Imagine my surprise when I got that paper back and it was a B-. Never, had I ever received anything less than an A on any writing assignment. Me? Get a B-? Never. It had to be a mistake.
Turns out--it wasn't. It was real. I got a B-, and for good reason. This teacher wasn't easy when it came to grades, especially for us overconfident in writing. What this teacher taught me, however, even at the age of eighteen, is there is always room for improvement in writing, and I'll never stop learning or honing my craft. It just takes someone who is willing to tell the truth to start that improvement.
Realizing the real value of an editor
Now, in my line of work as an editor, I've come to realize a few important things about editors, teachers, and peers who evaluate writing, whether for a living, for a class, for fun, or for a grade. The value of an honest, un-sugar-coated, real, "articulate", and "raw" editor is immeasurable.

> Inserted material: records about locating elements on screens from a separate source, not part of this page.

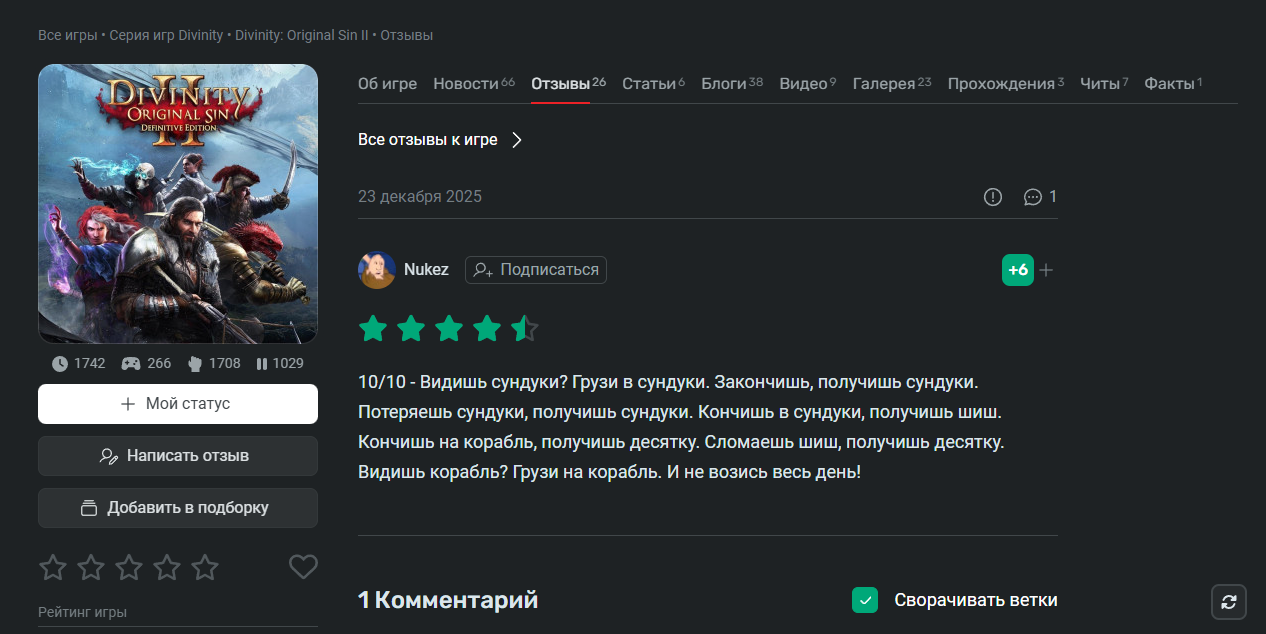This screenshot has height=634, width=1266.
Task: Open comments via speech bubble icon
Action: point(1033,197)
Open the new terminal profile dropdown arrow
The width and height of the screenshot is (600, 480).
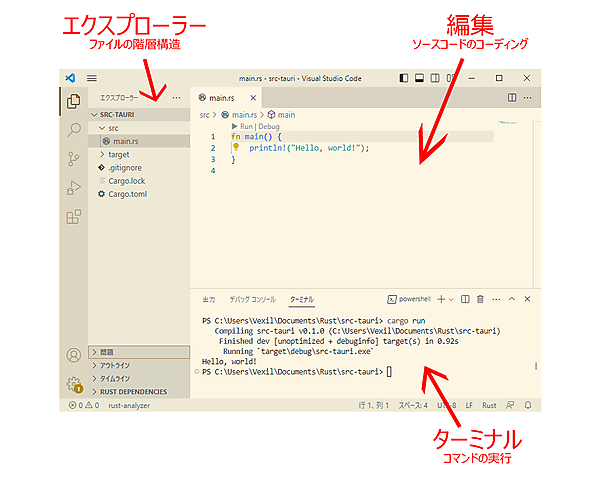pos(451,299)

Here's 3 things editors do for you and your writing that you may have never considered:
- Editors are not just a "human spellchecker." People have said to me, as an editor, "You realize I'm paying you to do what spellcheck does for free, right?" Wrong. While spellcheck is great, don't get me wrong--and has even saved my own butt a couple of times--it cannot and will not check everything. It doesn't check for context. It minimally checks grammar. It doesn't check for quotation marks facing the wrong way (a frequent issue I run into these days). It doesn't check for quality. It follows a simple formula and isn't "trained" to detect missing words or incorrect transcription during talk-to-type, for instance (another frequent issue I run into when reading manuscripts).

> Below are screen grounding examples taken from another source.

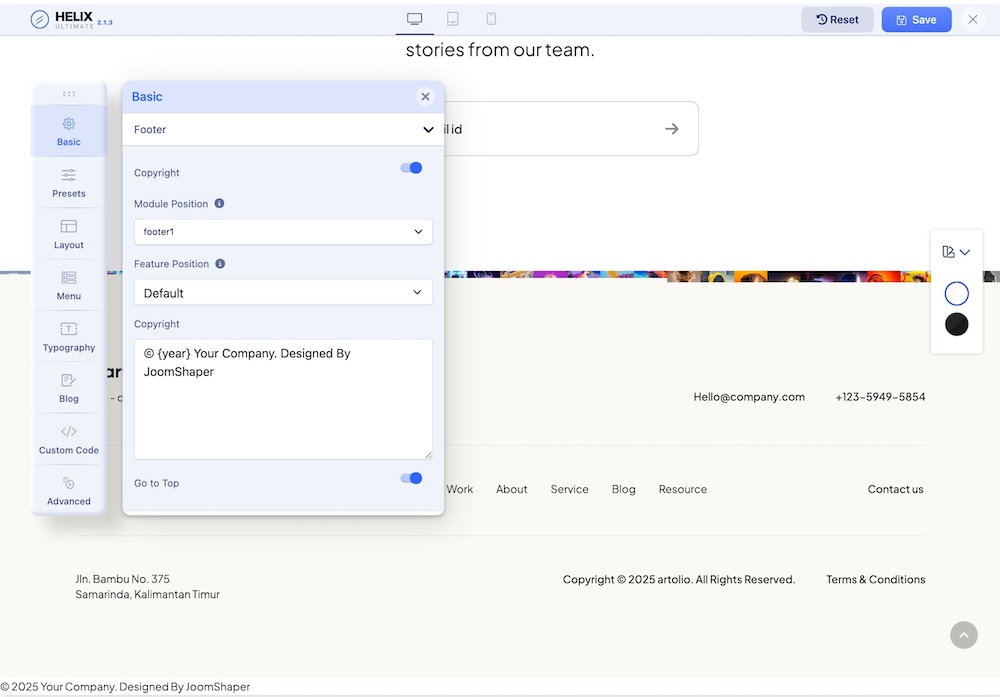
Task: Disable the Copyright toggle
Action: (411, 168)
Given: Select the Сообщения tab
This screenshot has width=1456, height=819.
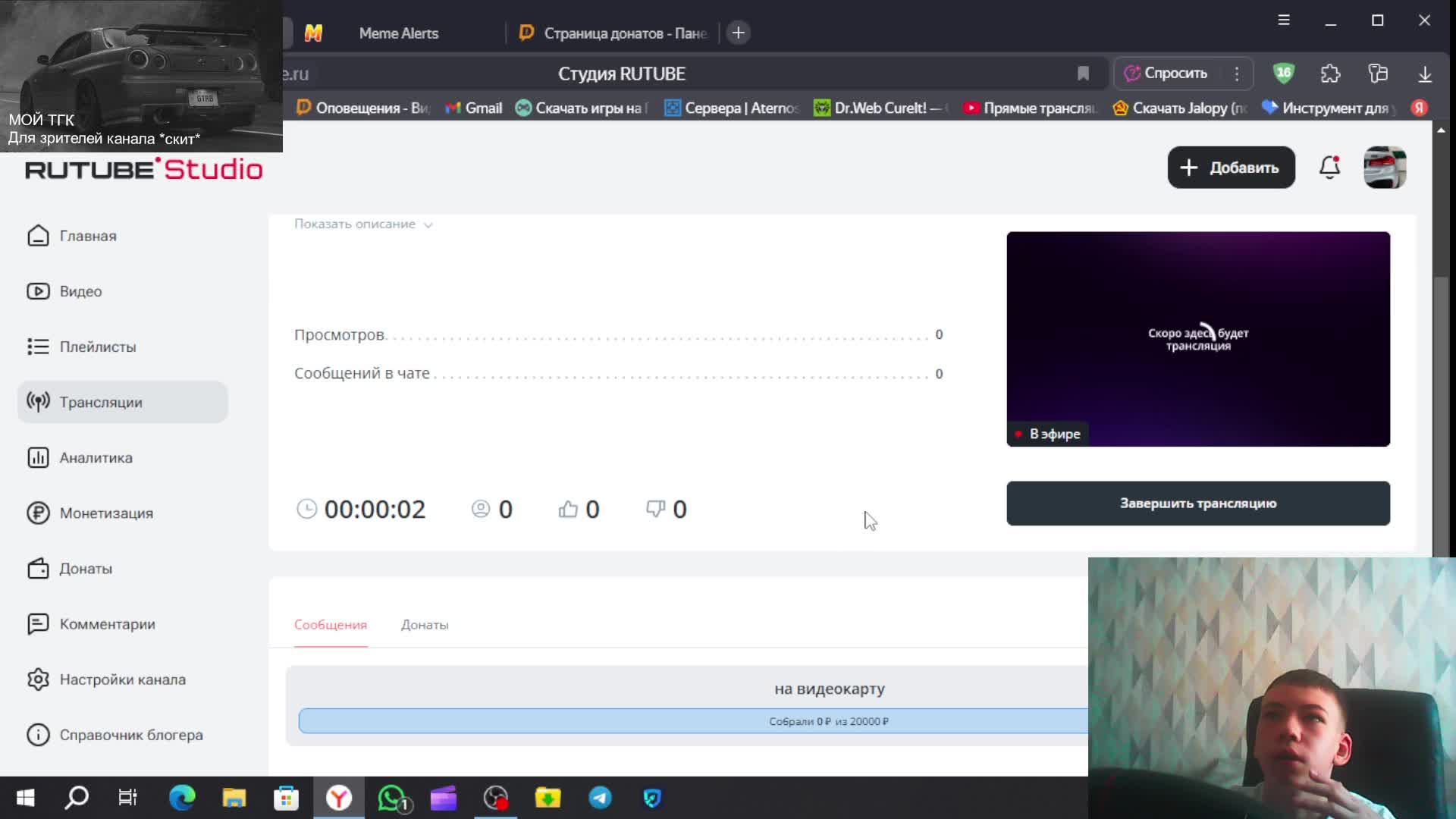Looking at the screenshot, I should pyautogui.click(x=331, y=625).
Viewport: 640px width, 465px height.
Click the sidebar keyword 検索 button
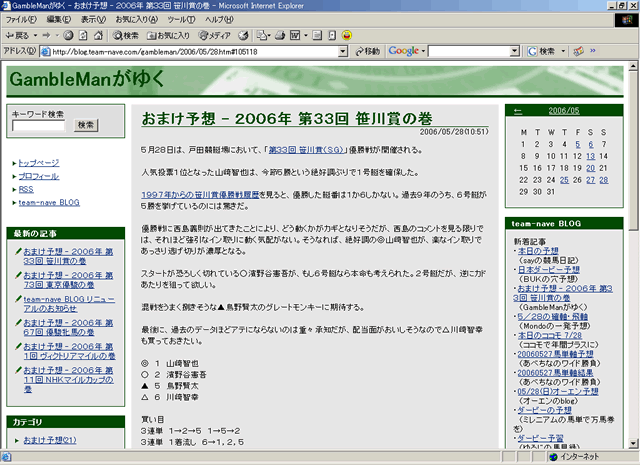pos(86,125)
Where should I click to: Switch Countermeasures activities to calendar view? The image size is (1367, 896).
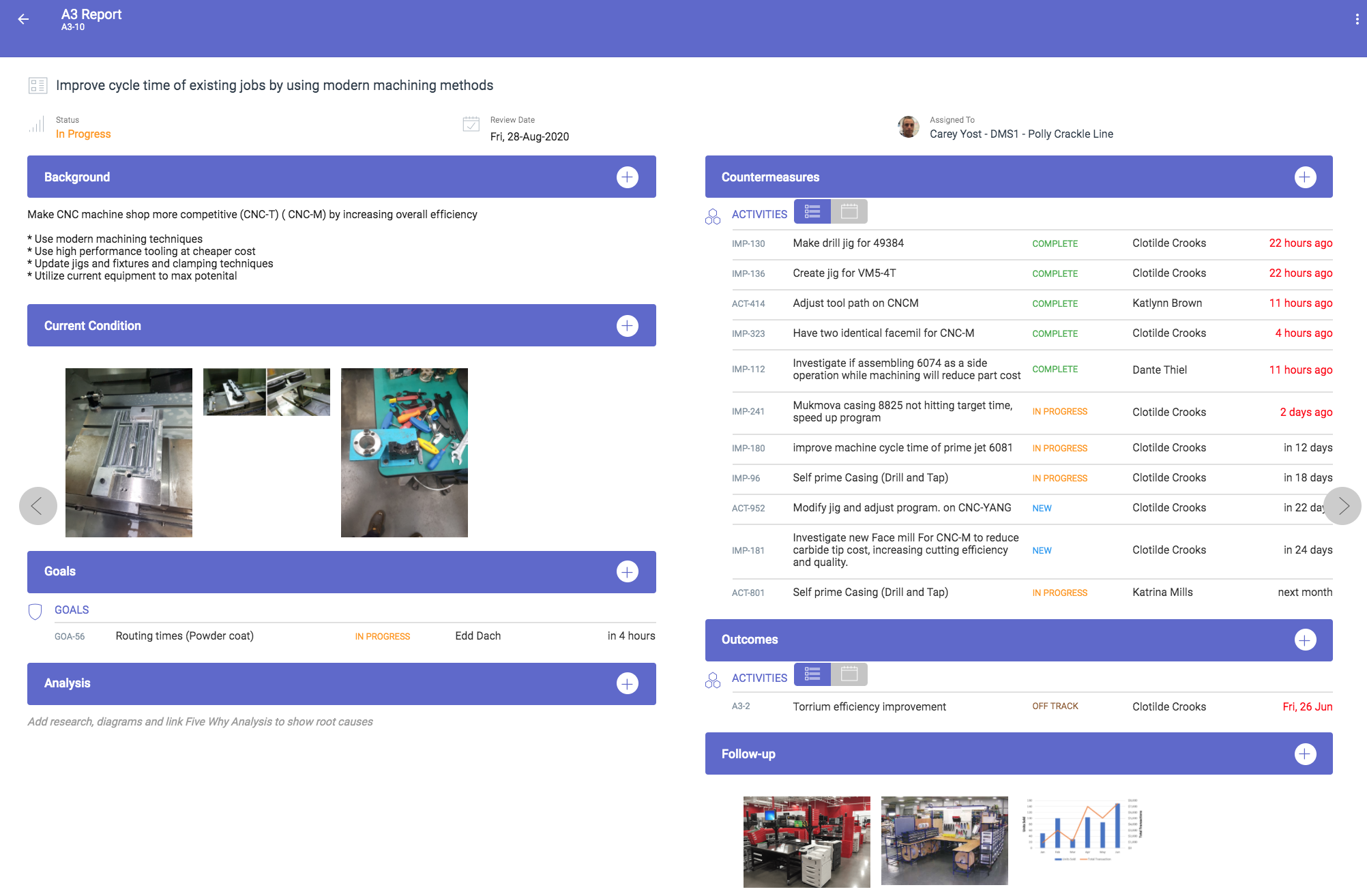coord(849,212)
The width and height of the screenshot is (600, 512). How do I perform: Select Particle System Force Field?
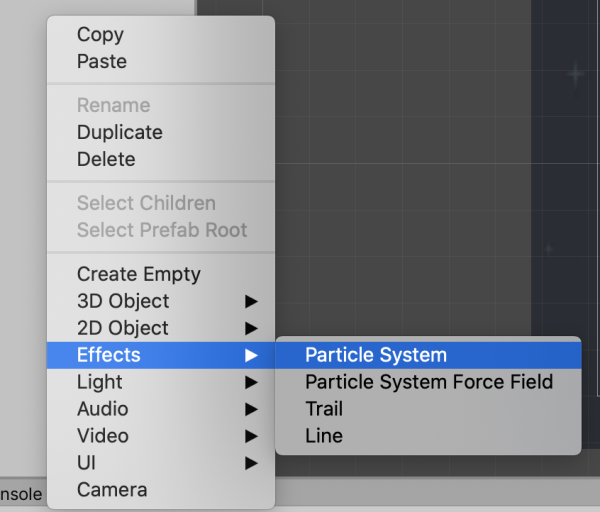coord(429,382)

- It's impossible to edit your own work. It's a fact: even editors cannot edit their own work most of the time. In fact, I can almost guarantee you there's a mistake somewhere in this blog. It happens. We're humans. We're close to what we write. We see it and feel it like we want to see and feel it. There's no training, experience, or thought process that will take any of that away because it's the way we are. Which is why I always highly recommend having someone else proofread your work, reading it out loud to catch mistakes that may not otherwise be visible. So, don't be surprised if an editor writes something with a mistake in it once or twice: we're human and we make mistakes, too. Editors need editors.
- You need a neutral, third-party opinion. There is no way to measure the value of someone who is neutral, unbiased, and doesn't know you look at your work. Editors should be this way: it's what makes us good at our job. If an editor isn't going to tell you the truth, who will? Because chances are, all the people who "read what you wrote and loved it" (just like me, remember?) are people who know you and therefore, whether they want to admit it or not, have a bias. Bias, whether conscious or subconscious, will always cloud the ability to offer constructive criticism.
In the end, having someone who isn't close to you not only look at your work, but offer you honest feedback, is an absolute necessity in the success of your writing. Otherwise, all you have to go on is what people who know you tell you about your work and, well, let's face it: they don't want to hurt your feelings. Take it from me: it took a critical and helpful college professor to jolt me into this reality.